Latest Siri exploit is super-specific (and avoidable)

By

Siri
It's possible for Siri to be too helpful.
Photo: Jim Merithew/Cult of Mac

Siri might be a (halfway) decent digital assistant, but Apple’s AI helper makes for a lousy security guard.

We’ve heard about a bunch of “sneaky” ways that evildoers can use Siri to get access to your photos, contacts or completely unlock your phone without entering a passcode or using Touch ID. Luckily, most of these “security problems” are bogus, but a newly discovered one is for real.

The good news, however, is that this Siri exploit only affects certain iPhone models and is completely preventable.
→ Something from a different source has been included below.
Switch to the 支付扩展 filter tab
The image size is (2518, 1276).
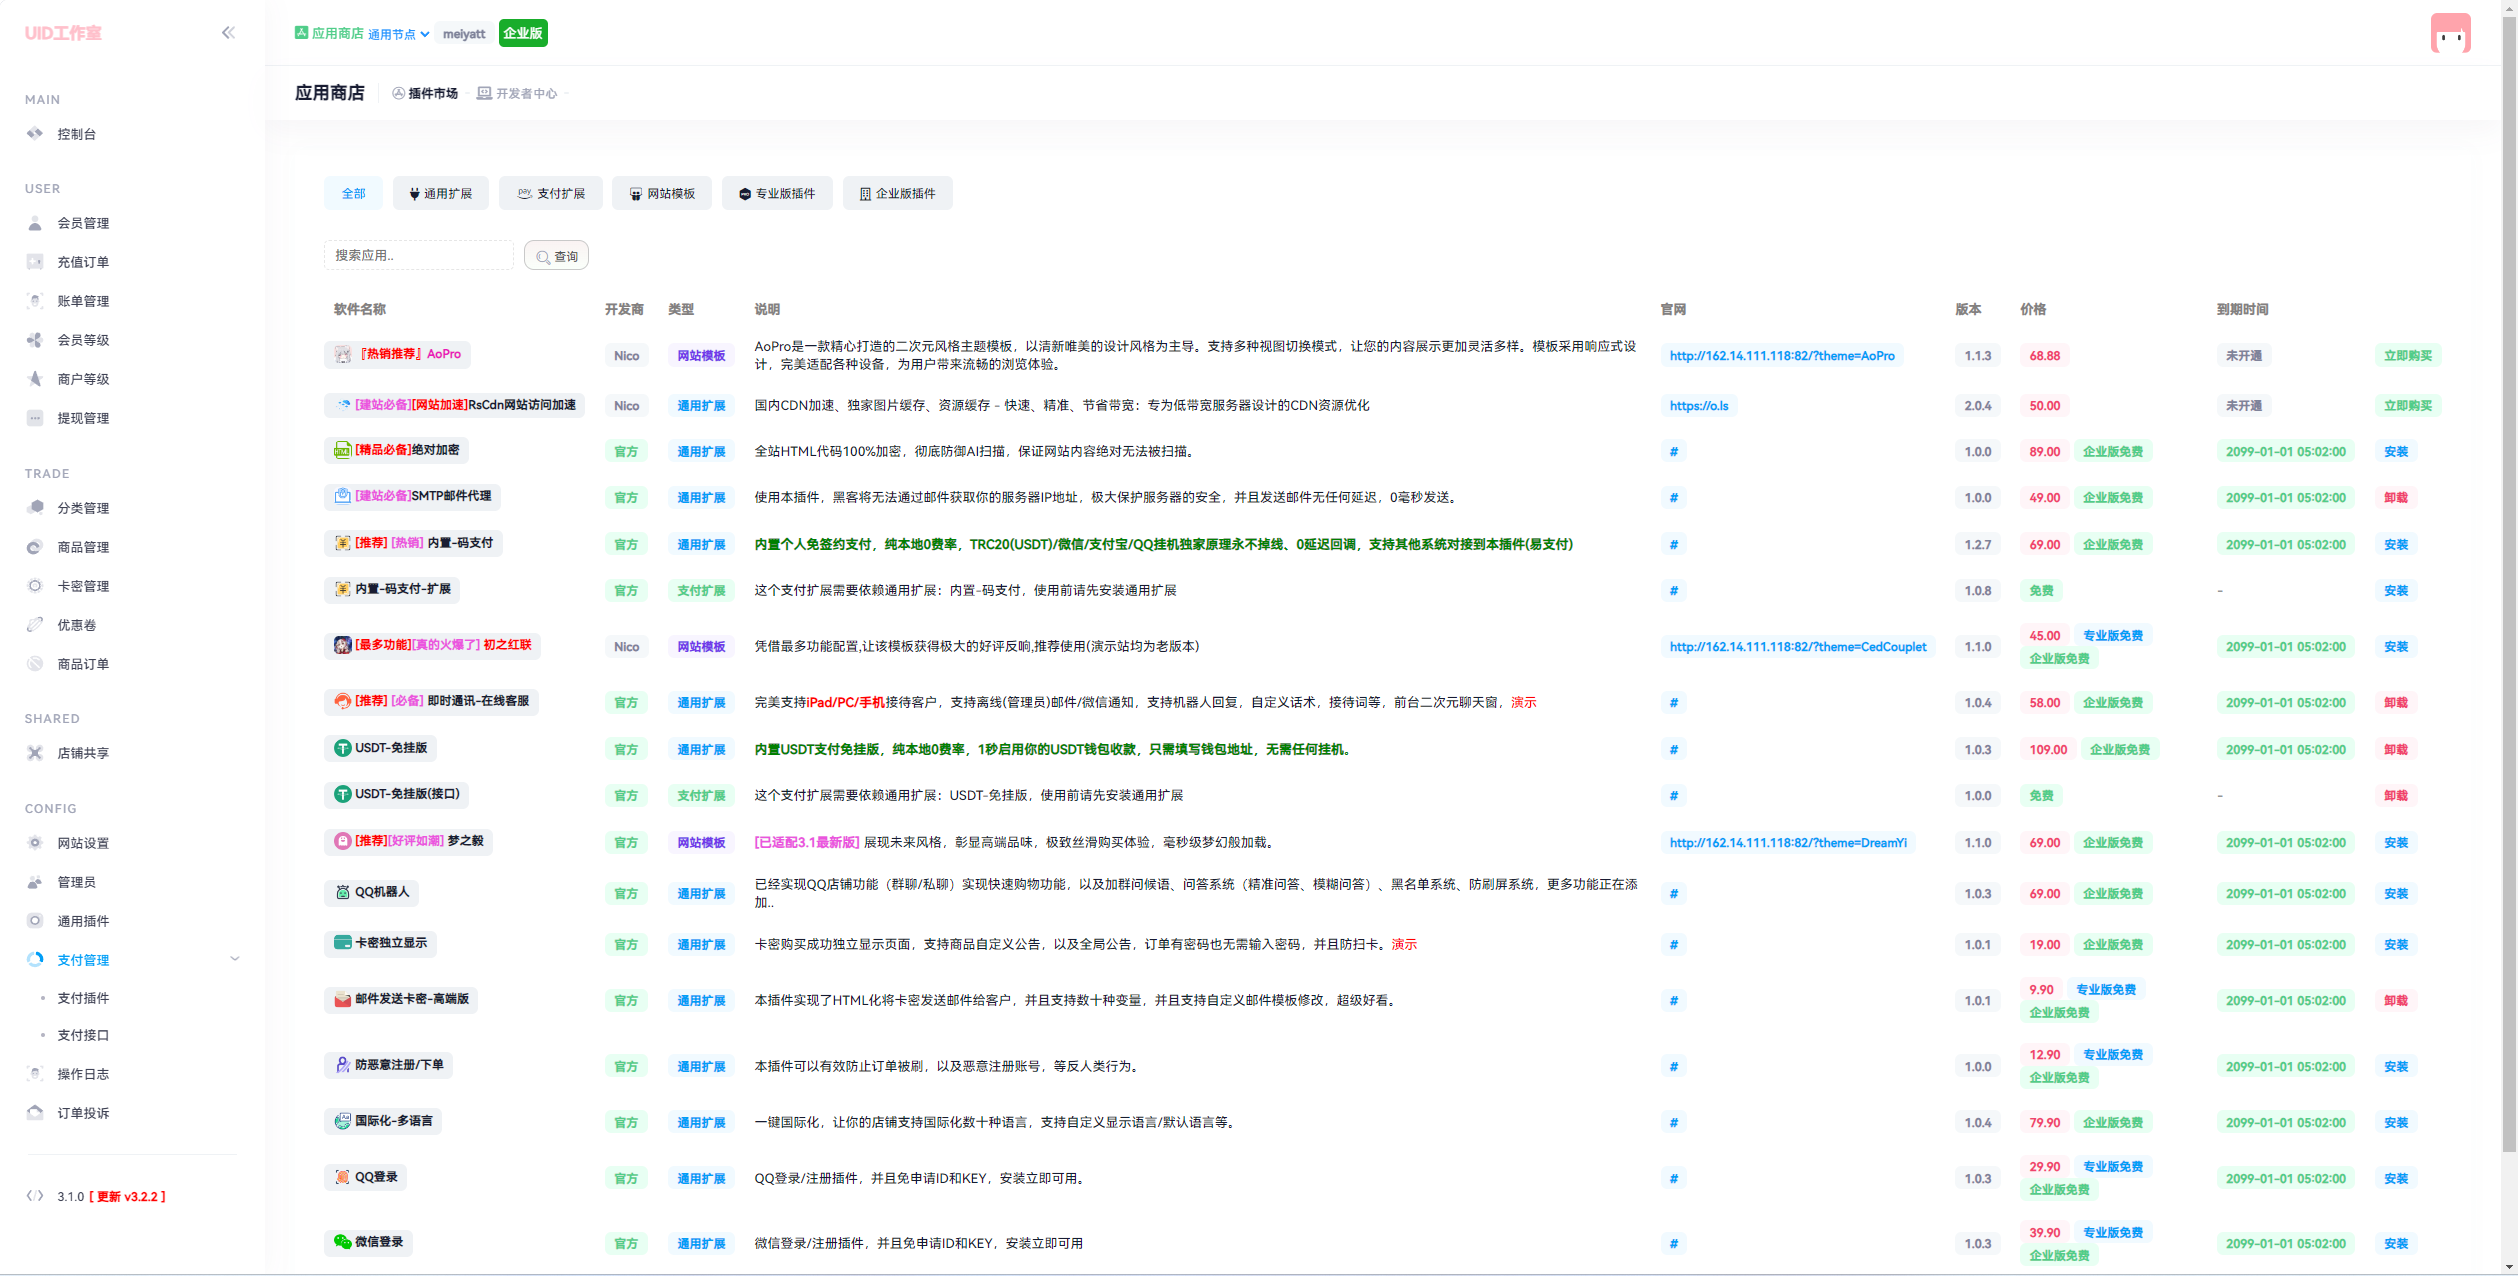tap(551, 193)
John Rodriguez demonstrates the latest trick in the video below (via AppleInsider), and while his device has Siri running in Spanish, we’ve confirmed that it works just as well if the assistant is running American English.

From his lock screen, Rodriguez asks Siri to search Twitter and then pulls up an account that contains an e-mail address in its bio. He uses 3D Touch to open a menu that will let him either add the address to an existing contact or create a new one, and that’s where the trouble is.
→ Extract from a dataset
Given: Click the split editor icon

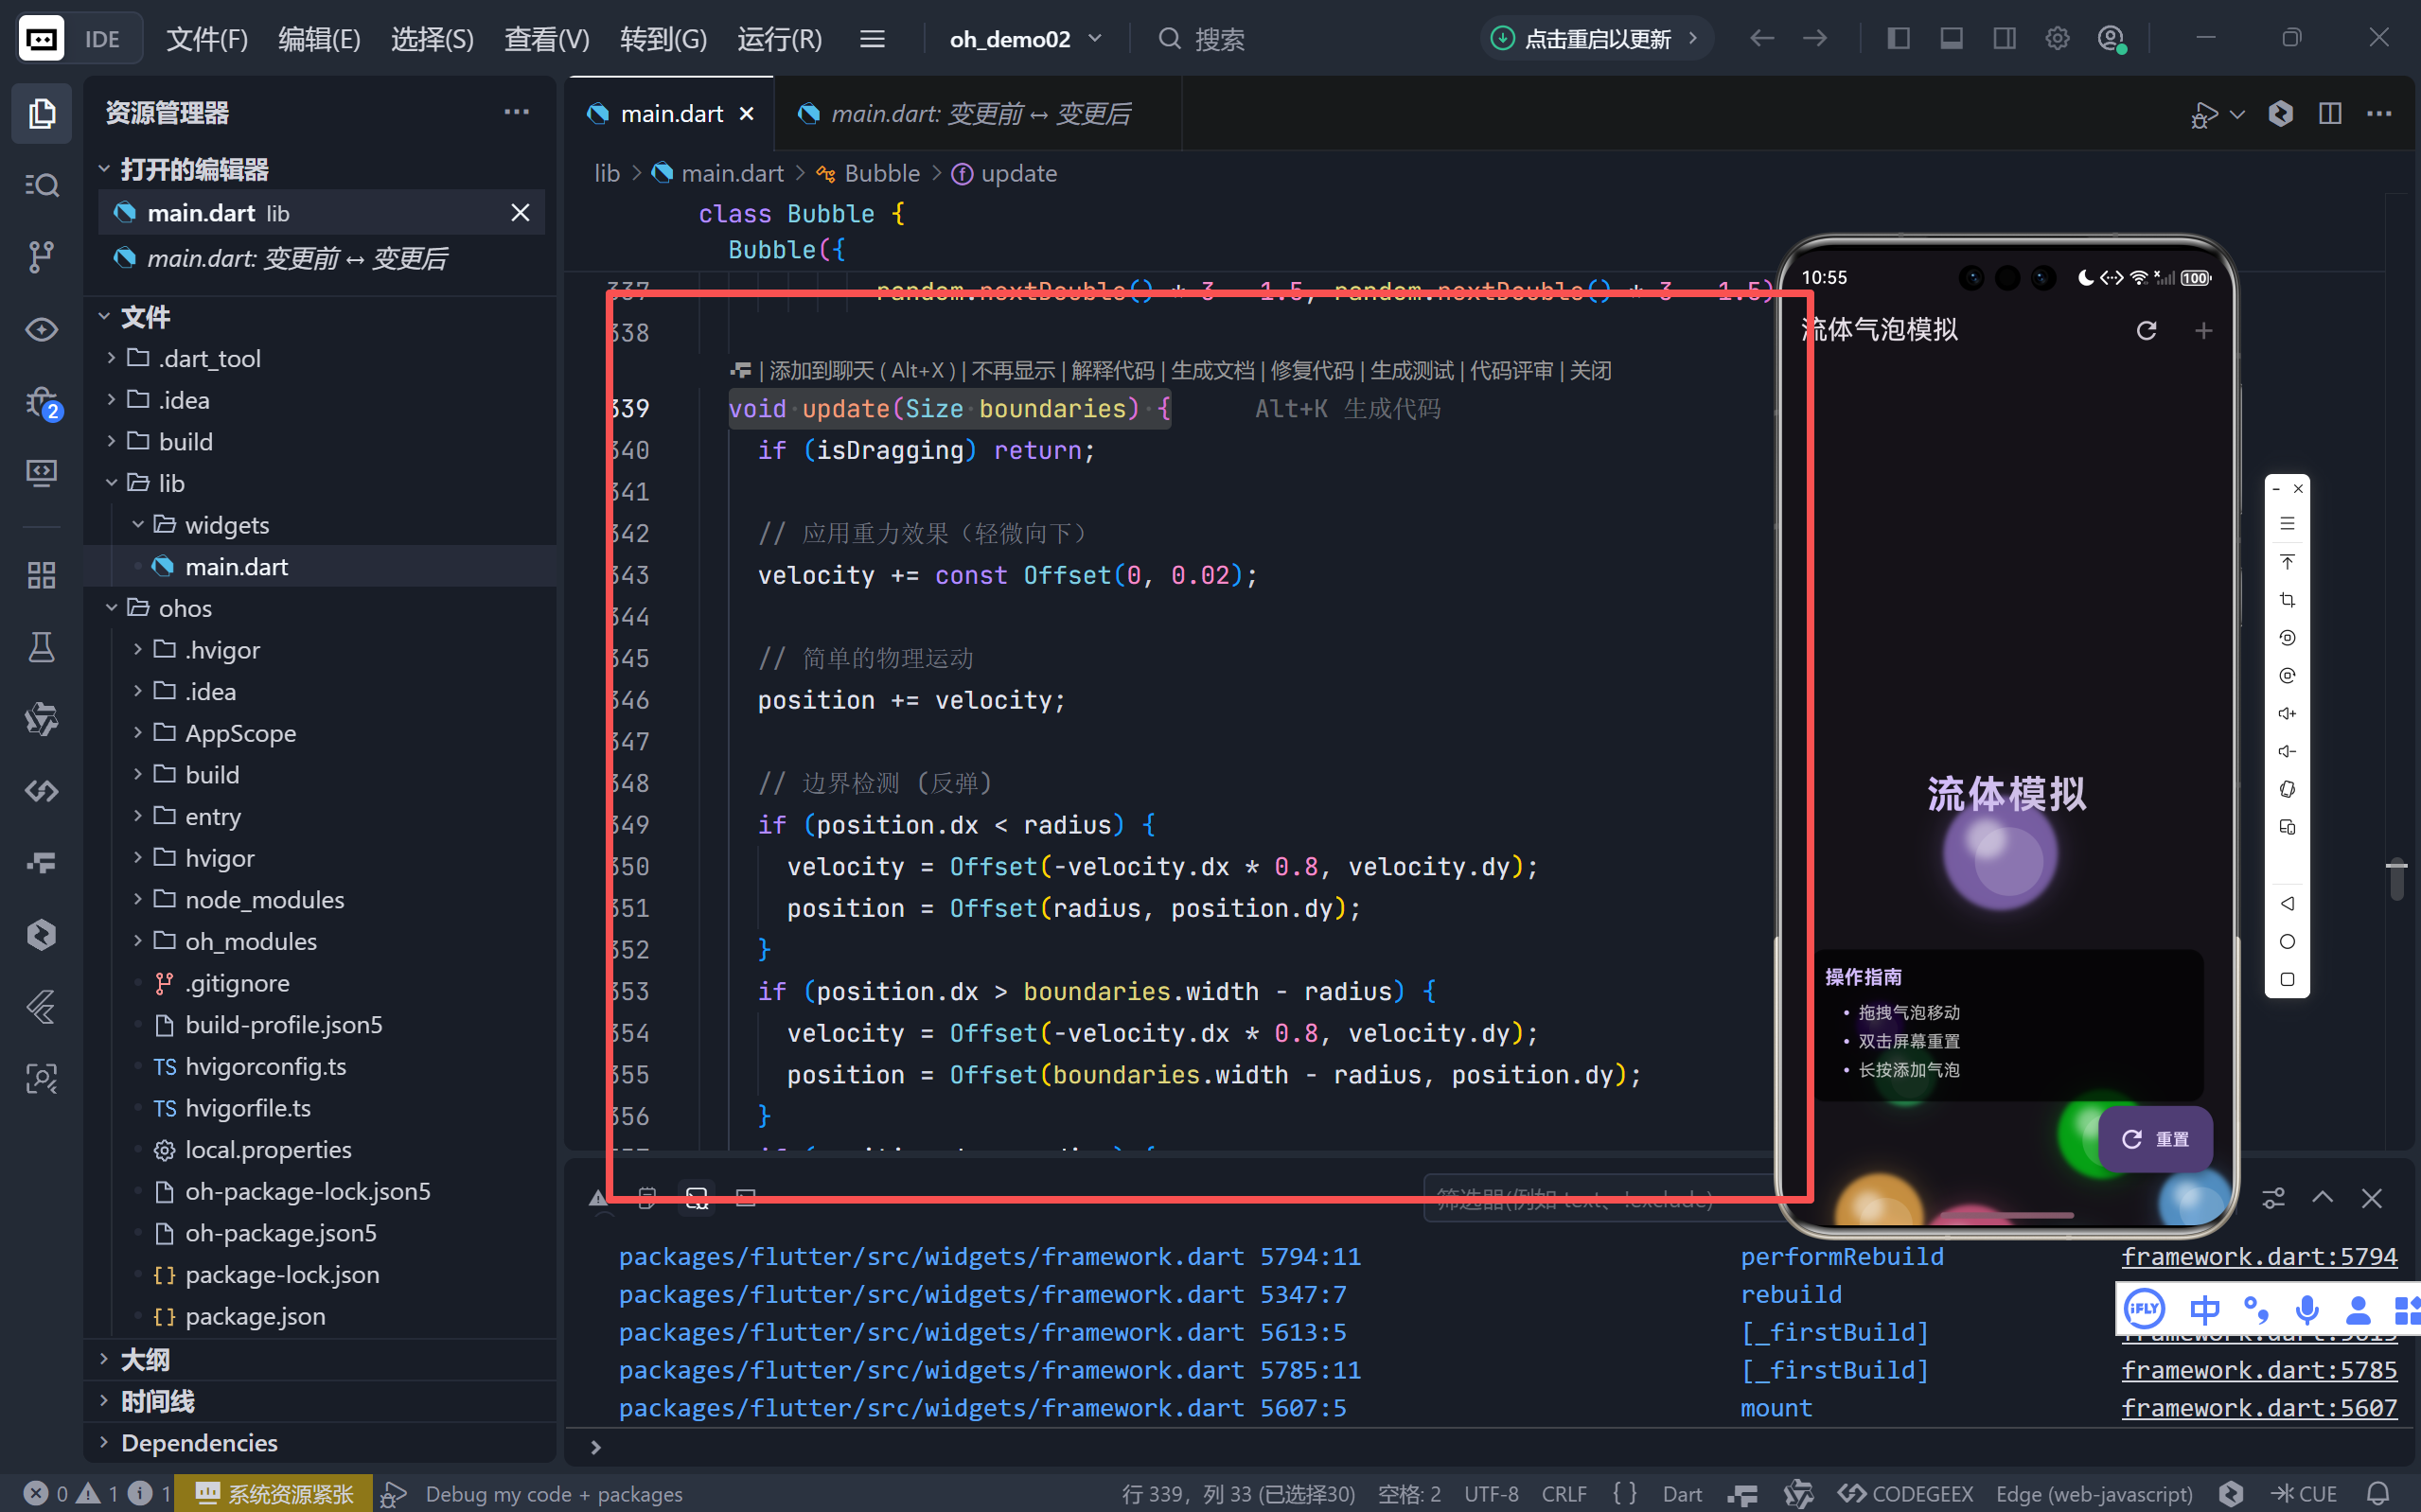Looking at the screenshot, I should tap(2329, 114).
Choosing “existing contact” opens up the full Contacts list, and that’s bad enough. But creating a new entry will also give the person doing this trick full access to your photos. Rodriguez says that this also works with WhatsApp searches from the lock screen.

Because it uses 3D Touch, the Siri exploit only works on the iPhone 6s or 6s Plus. And fortunately, the settings that give the helperbot access are switched off by default. But if you want to make sure your phone is locked up tight, here’s where to look:

Disable-Siri-Exploit-Twitter

All you need to do is go to Settings > Twitter, and then uncheck the box next to “Siri” under “Allow these apps to use your account.” If Siri has never asked for this permission, you won’t see it listed there, and you’re fine. You can also manage Siri’s access through the Privacy menu in Settings, and we’ll go there next.
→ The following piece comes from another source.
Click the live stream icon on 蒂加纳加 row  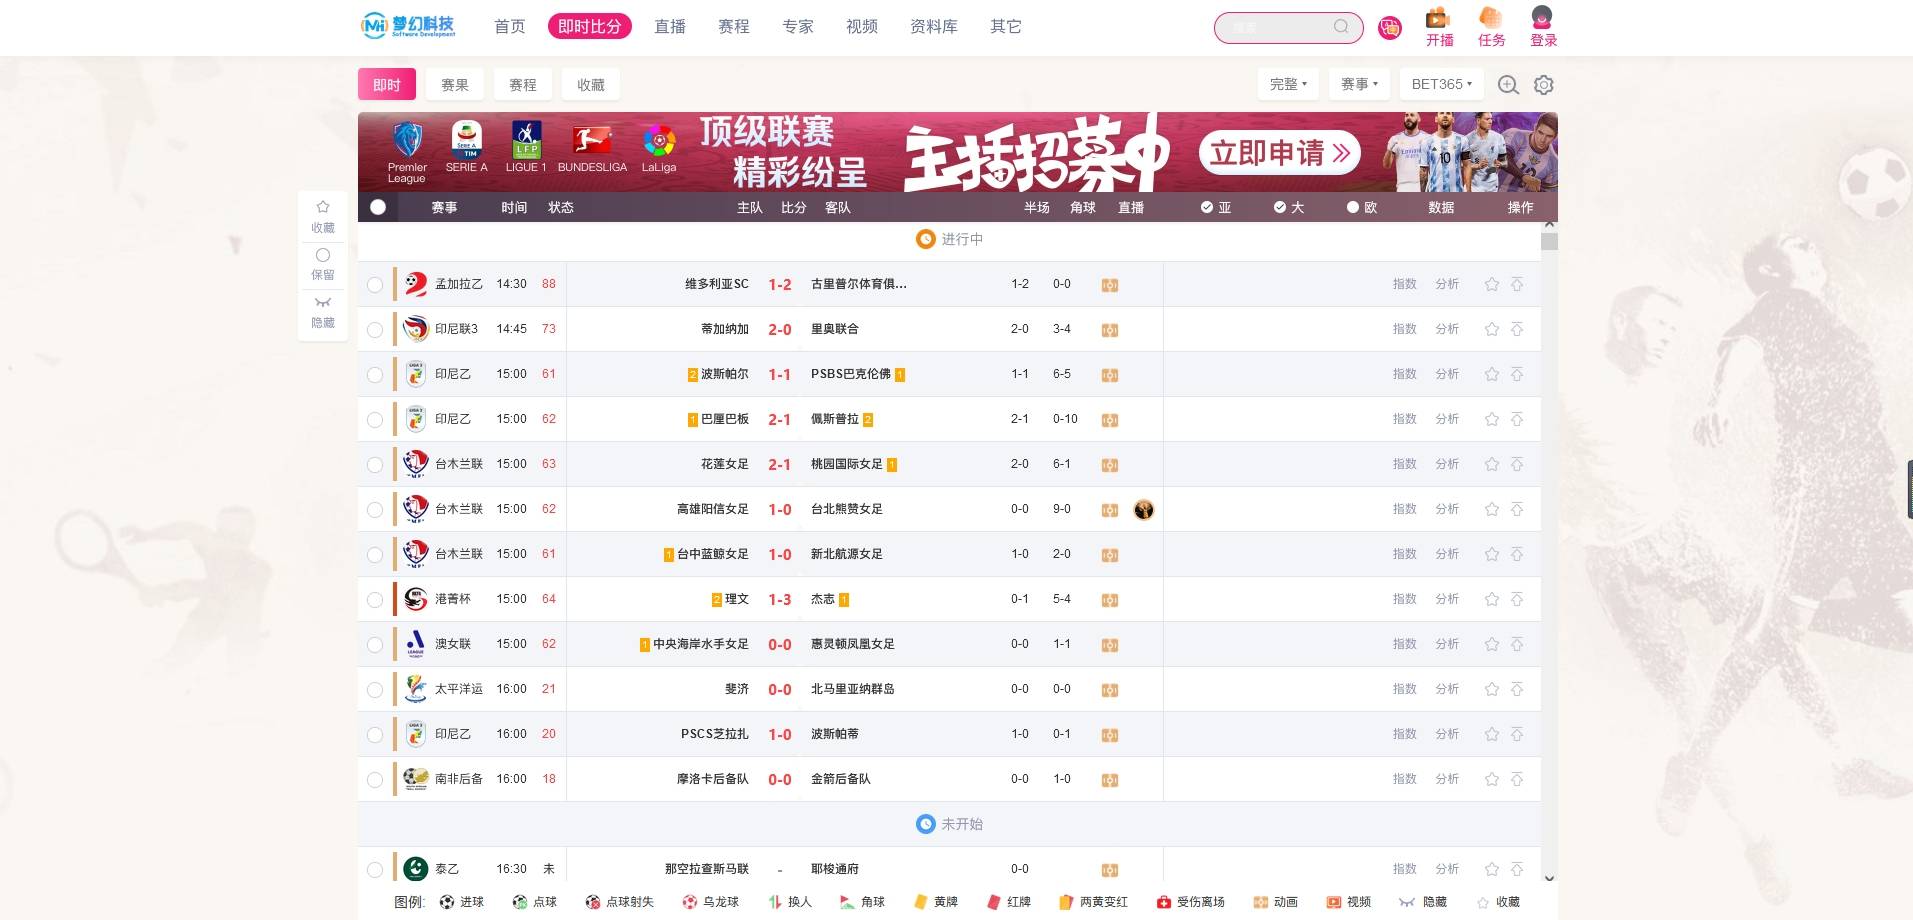(x=1109, y=329)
This will prevent Twitter searches from the lock screen, but if you want to keep that feature and just lock down your data, you can adjust some other settings.

Disable-Siri-exploit-Photos

To keep Siri from accessing your pictures, go to Settings > Privacy > Photos, and then uncheck Siri like you did in the previous step.

If you want to be as secure as possible, just head to Settings > General > Siri and turn the digital helper off completely. But if you do, nobody will give you completely useless and funny Halloween costumes, so factor that in to your decision.